E’ un film girato quasi interamente all’interno della baracca del campo di concentramento. Com’è nata questa idea?
Claudio Uberti voleva mettere in luce queste donne e per concentrare lo sguardo su di loro, abbiamo deciso di mettere in secondo piano tutto il resto. La porta e le finestre si sono trasformate in una membrana divisoria tra il male assoluto e il bene che piano piano nasceva, cresceva e resisteva dentro la baracca, nonostante tutto. E’ stata una sfida imponente perché l’argomento non è leggero e reggere due ore all’interno di una baracca non è facile. Piuttosto potrebbe trasformarsi in una pièce teatrale, chissà…
Dal mondo ebraico avete avuto qualche riscontro?
Certamente. La sceneggiatura è stata letta da Liliana Segre, la quale è rimasta così colpita che l’ha portata al Presidente della Repubblica. E Mattarella ha voluto che “Bocche inutili” diventasse il film della Giornata della Memoria prossima, quindi il 27 gennaio 2023 verrà trasmesso in prima serata su Rai Uno. Le sorelle Bucci – sopravvissute al lager di Auschwitz – hanno preso parte all’anteprima nazionale.
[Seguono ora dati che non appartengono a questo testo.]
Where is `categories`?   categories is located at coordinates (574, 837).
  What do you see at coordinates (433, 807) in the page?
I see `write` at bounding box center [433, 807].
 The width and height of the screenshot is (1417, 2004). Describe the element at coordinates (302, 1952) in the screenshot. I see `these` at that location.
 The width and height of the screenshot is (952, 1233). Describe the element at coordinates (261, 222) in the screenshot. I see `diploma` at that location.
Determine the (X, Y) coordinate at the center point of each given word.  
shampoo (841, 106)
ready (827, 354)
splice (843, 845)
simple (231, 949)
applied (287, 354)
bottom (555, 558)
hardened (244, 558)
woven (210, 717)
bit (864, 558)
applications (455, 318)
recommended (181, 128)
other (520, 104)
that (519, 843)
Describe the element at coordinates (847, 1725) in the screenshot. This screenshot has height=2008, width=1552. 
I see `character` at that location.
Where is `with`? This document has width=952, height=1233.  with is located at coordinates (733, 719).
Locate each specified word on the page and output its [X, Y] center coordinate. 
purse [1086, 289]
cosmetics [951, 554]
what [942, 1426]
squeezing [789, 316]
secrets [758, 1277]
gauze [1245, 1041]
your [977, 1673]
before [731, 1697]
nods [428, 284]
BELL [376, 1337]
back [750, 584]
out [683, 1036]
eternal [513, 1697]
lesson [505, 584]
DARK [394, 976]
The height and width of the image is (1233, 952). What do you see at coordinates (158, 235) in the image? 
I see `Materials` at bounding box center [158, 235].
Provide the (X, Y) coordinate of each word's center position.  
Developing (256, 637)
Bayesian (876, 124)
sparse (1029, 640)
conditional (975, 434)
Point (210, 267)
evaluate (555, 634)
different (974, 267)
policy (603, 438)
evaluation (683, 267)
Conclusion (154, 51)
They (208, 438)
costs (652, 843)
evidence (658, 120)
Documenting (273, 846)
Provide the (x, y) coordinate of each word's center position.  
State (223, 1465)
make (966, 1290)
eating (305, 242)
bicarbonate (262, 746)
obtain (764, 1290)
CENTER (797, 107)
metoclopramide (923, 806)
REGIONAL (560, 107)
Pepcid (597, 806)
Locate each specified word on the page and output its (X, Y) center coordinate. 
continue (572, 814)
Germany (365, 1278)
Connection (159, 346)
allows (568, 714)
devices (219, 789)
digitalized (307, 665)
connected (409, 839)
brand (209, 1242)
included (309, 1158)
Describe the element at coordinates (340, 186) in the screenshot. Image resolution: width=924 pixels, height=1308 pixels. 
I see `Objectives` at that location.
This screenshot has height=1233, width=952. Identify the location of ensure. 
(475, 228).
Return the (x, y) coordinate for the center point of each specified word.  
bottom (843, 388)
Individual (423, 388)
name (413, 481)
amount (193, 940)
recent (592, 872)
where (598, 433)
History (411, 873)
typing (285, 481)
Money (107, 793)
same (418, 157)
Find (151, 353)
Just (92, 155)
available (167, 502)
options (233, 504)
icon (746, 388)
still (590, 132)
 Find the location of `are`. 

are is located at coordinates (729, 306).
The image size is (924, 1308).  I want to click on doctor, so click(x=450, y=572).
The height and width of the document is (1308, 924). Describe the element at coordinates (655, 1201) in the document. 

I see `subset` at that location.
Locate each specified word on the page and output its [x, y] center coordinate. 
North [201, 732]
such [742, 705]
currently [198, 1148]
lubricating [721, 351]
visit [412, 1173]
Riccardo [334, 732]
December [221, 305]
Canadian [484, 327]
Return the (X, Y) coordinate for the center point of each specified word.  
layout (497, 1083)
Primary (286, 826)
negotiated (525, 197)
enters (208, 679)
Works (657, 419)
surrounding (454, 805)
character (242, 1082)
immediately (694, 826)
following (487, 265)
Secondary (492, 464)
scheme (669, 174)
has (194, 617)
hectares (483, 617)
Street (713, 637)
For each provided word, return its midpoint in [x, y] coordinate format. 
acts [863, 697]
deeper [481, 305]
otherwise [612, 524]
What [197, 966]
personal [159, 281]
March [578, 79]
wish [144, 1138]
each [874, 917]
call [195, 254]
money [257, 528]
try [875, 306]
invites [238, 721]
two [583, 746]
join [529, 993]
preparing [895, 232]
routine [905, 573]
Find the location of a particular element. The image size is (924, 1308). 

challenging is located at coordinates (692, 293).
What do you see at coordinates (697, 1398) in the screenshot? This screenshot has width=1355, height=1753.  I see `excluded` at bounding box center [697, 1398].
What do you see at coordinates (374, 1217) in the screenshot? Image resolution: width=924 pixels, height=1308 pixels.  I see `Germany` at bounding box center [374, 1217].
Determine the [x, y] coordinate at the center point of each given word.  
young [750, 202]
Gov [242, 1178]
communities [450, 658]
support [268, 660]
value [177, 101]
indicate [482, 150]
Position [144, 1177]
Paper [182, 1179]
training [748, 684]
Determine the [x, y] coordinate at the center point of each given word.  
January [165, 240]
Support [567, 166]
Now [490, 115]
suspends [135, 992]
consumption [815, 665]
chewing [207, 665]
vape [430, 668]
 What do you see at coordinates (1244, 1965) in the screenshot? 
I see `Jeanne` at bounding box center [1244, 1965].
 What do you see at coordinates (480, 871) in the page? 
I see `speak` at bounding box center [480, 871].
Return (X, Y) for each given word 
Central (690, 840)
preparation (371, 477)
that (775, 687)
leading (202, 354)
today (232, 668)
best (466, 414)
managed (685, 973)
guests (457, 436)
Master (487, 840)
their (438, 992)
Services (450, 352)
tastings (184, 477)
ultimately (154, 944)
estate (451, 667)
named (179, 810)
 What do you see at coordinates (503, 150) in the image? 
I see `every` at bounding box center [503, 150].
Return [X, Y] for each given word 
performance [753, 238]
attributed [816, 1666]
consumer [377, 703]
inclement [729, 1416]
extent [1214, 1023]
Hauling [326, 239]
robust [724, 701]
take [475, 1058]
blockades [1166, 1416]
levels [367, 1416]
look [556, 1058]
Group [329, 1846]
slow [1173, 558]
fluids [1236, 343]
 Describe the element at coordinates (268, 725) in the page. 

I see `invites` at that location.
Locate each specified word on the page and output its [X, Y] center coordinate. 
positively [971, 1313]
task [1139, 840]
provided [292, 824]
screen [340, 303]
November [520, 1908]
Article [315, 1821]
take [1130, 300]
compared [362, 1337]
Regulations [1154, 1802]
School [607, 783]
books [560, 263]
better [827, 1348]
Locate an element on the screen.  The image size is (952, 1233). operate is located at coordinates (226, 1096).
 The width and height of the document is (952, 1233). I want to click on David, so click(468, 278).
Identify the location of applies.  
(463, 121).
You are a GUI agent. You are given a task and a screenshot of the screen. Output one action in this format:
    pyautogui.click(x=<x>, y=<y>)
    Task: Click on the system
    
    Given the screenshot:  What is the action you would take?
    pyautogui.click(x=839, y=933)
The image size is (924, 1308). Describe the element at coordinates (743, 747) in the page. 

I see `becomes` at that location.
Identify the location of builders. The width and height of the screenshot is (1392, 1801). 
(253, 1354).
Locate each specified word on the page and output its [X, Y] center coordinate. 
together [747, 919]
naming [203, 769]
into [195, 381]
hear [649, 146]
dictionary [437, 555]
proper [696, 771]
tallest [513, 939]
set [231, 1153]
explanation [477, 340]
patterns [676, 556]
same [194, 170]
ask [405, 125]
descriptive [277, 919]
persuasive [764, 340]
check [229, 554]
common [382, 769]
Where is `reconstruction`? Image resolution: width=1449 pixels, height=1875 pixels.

Ci tenevano ad essere presenti e portare la loro testimonianza, così sono partite una dal Belgio e l’altra dalla California per essere il 25 aprile nella Sala Troisi a Roma.
A livello creativo com’è nata la collaborazione con il cantautore Stefano “Cisco Belotti”, frontman dei Mondena City Ramblers?
“Bocche inutili” è stato girato l’estate scorsa a Carpi, in provincia di Modena, nel campo di Fossoli, tuttora esistente. E’ stata quindi un’esperienza particolarmente toccante, totalmente immersiva, non solo per il cast ma anche per tutti coloro che hanno vissuto il set. E il tessuto circostante è stato particolarmente accogliente e coinvolto, tanto che anche la collaborazione con Cisco è nata spontaneamente. Ha sentito la trama del film, visto il set e si è ispirato, creando il brano “Bocche inutili”.
Da tempo la campagna “No Script, No Film” promossa da Writers Guild Italia, va avanti per portare alla luce il lavoro degli sceneggiatori. Sei soddisfatta dei risultati raggiunti finora?
WGI con la campagna “No Script, No Film” ha raggiunto risultati ottimi, attirando l’attenzione su una tematica ancora troppe volte, e a torto, ritenuta residuale. Purtroppo il ruolo dello sceneggiatore continua ad essere considerato non fondamentale e, data questa lettura distorta, non gli si dà neanche il giusto riconoscimento economico. Ma qualcosa inizia a cambiare, vuoi per il sindacato che lotta strenuamente, vuoi per il proliferare di case di produzione giovani che hanno un’altra sensibilità nei confronti degli autori, vuoi perché noi sceneggiatori, finalmente, iniziamo ad avere coscienza e cognizione del nostro peso specifico. Perché ciò che secondo me è davvero deleterio è il fatto che una narrazione sbagliata perpetrata negli anni, rischiava di convincere i colleghi che davvero lo sceneggiatore fosse una persona che dovesse ringraziare per l’opportunità concessagli dal regista o dal produttore di turno, accettando quindi qualunque condizione, lavorativamente ed economicamente parlando.